Okay, I can take a hint. . . Sometimes
This is the grain puffer, aka Chinese Corn Popper. Total internal volume, about .75 l, say 3 cups. It came with a four wick alcohol burner, and the propane backpacking stove was a bonus. Reasonable build quality, pressure gage reads in bar. There’s a heavy vinyl tube half lined with sheet aluminum, with a bag attached that’s made of nylon, or maybe polyethylene screen that catches the puffed grain.
The big Allen wrench, ummm, hex key, in the foreground is used to tighten the big screw at the top, right end in the picture, of the puffer. I keep wanting to call it a bomb, like a calorimeter. It also fits the hex hole in the latch that holds the lid closed. After 10-15 minutes of heating, the water vaporizes, the pressure rises, and when it gets to about 8 bar, you juggle the hot puffer, put it in the tube/screen bag with the hex gizmo sticking out through a hole in the vinyl, put the short leg of the hex key through the hex hole, and jerk it to open the lid. The steam explosion is both dramatic and satisfying. And relief. To make this happen, I have to hold the gage end of the puffer against my stomach, and jerk the hex key with both hands. A smaller device might make this easier, but we eat regularly, so bigger is better I plan to try less tightening of the screw, to find tight enough, but not so hard to release.

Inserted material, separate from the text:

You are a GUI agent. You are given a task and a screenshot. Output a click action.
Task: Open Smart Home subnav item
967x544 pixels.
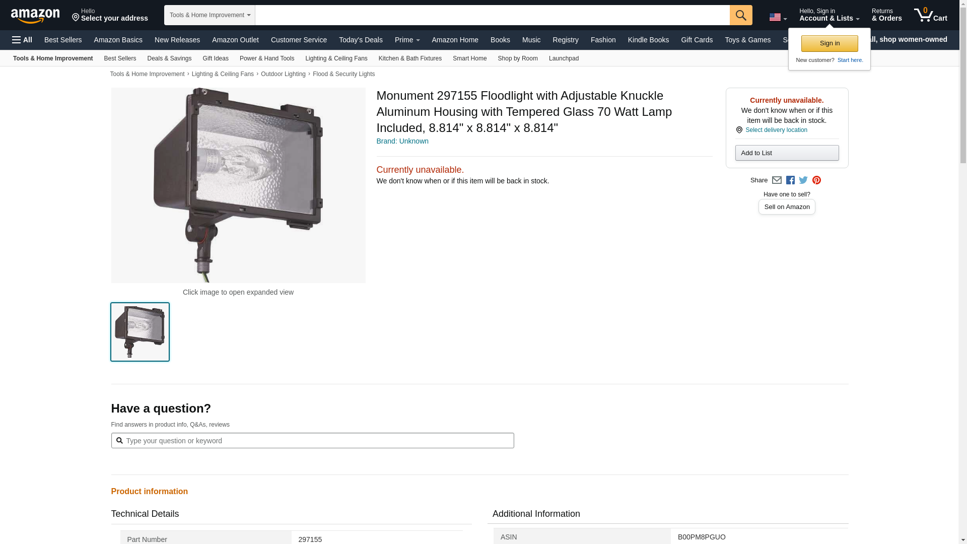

If you know how to rotate an uploaded photo, let me know. The top left is hard red wheat, puffed as-is. The smaller grains are just slightly larger than the unpuffed grain. Middle left is the same wheat with a teaspoon (maybe 5-6 ml) of water added. Bottom left is same wheat, about the same volume but weighed this time, 250 grams, with 10%, 25g of added water. This makes a reasonable snack or cereal. Well, they all do, but the first two may burn more calories chewing than they contain. Top right, white rice. Bottom right, 250g rice, 25g water, then puffed. I waited, a couple of hours minimum, to let the grain absorb the water.